# RECORD EXCERPTS:
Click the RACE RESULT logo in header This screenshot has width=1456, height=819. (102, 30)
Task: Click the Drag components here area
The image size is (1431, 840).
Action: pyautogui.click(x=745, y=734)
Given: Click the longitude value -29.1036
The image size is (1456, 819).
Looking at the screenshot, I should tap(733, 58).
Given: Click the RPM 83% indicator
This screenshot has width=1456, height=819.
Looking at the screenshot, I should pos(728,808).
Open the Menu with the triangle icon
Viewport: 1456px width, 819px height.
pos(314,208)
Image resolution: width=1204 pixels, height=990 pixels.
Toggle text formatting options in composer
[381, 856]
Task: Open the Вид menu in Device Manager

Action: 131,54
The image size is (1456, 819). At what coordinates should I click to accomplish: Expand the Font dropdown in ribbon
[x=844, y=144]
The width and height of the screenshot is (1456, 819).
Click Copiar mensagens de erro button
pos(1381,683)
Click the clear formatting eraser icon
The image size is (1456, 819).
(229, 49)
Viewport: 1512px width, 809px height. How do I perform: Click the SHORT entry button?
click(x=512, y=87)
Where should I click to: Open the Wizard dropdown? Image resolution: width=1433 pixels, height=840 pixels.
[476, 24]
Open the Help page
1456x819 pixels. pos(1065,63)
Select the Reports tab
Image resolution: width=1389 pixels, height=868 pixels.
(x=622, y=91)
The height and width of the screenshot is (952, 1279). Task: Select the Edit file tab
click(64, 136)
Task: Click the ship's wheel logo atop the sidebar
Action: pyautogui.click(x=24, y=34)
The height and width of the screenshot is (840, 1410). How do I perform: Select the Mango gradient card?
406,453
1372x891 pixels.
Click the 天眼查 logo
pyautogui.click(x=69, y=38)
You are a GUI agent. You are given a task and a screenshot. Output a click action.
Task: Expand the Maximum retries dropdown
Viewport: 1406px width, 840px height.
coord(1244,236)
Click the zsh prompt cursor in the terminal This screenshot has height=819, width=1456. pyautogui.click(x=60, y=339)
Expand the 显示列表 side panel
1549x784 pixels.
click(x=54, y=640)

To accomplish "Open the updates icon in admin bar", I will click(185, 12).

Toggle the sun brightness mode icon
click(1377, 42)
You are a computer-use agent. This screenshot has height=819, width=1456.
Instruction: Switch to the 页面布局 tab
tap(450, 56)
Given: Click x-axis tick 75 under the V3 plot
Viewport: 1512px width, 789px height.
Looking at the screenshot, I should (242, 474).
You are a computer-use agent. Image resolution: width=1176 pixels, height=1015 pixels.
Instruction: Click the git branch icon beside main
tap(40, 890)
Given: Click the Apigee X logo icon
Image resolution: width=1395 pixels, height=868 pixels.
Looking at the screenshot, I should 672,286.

# WHAT THE EXERCISE ASKS:
From the first line through the last, give the data above again exactly.

# RESULT OF THIS EXERCISE:
Click the RACE RESULT logo in header This screenshot has width=1456, height=819. (102, 30)
Task: Click the Drag components here area
The image size is (1431, 840).
Action: pyautogui.click(x=745, y=734)
Given: Click the longitude value -29.1036
The image size is (1456, 819).
Looking at the screenshot, I should tap(733, 58).
Given: Click the RPM 83% indicator
This screenshot has width=1456, height=819.
Looking at the screenshot, I should pos(728,808).
Open the Menu with the triangle icon
Viewport: 1456px width, 819px height.
pos(314,208)
Image resolution: width=1204 pixels, height=990 pixels.
Toggle text formatting options in composer
[381, 856]
Task: Open the Вид menu in Device Manager

Action: 131,54
The image size is (1456, 819). At what coordinates should I click to accomplish: Expand the Font dropdown in ribbon
[x=844, y=144]
The width and height of the screenshot is (1456, 819).
Click Copiar mensagens de erro button
pos(1381,683)
Click the clear formatting eraser icon
The image size is (1456, 819).
(229, 49)
Viewport: 1512px width, 809px height. How do I perform: Click the SHORT entry button?
click(x=512, y=87)
Where should I click to: Open the Wizard dropdown? Image resolution: width=1433 pixels, height=840 pixels.
[476, 24]
Open the Help page
1456x819 pixels. pos(1065,63)
Select the Reports tab
Image resolution: width=1389 pixels, height=868 pixels.
(x=622, y=91)
The height and width of the screenshot is (952, 1279). Task: Select the Edit file tab
click(64, 136)
Task: Click the ship's wheel logo atop the sidebar
Action: pyautogui.click(x=24, y=34)
The height and width of the screenshot is (840, 1410). How do I perform: Select the Mango gradient card?
406,453
1372x891 pixels.
Click the 天眼查 logo
pyautogui.click(x=69, y=38)
You are a GUI agent. You are given a task and a screenshot. Output a click action.
Task: Expand the Maximum retries dropdown
Viewport: 1406px width, 840px height.
coord(1244,236)
Click the zsh prompt cursor in the terminal This screenshot has height=819, width=1456. pyautogui.click(x=60, y=339)
Expand the 显示列表 side panel
1549x784 pixels.
click(x=54, y=640)

To accomplish "Open the updates icon in admin bar", I will click(185, 12).

Toggle the sun brightness mode icon
click(1377, 42)
You are a computer-use agent. This screenshot has height=819, width=1456.
Instruction: Switch to the 页面布局 tab
tap(450, 56)
Given: Click x-axis tick 75 under the V3 plot
Viewport: 1512px width, 789px height.
Looking at the screenshot, I should (242, 474).
You are a computer-use agent. Image resolution: width=1176 pixels, height=1015 pixels.
Instruction: Click the git branch icon beside main
tap(40, 890)
Given: Click the Apigee X logo icon
Image resolution: width=1395 pixels, height=868 pixels.
Looking at the screenshot, I should 672,286.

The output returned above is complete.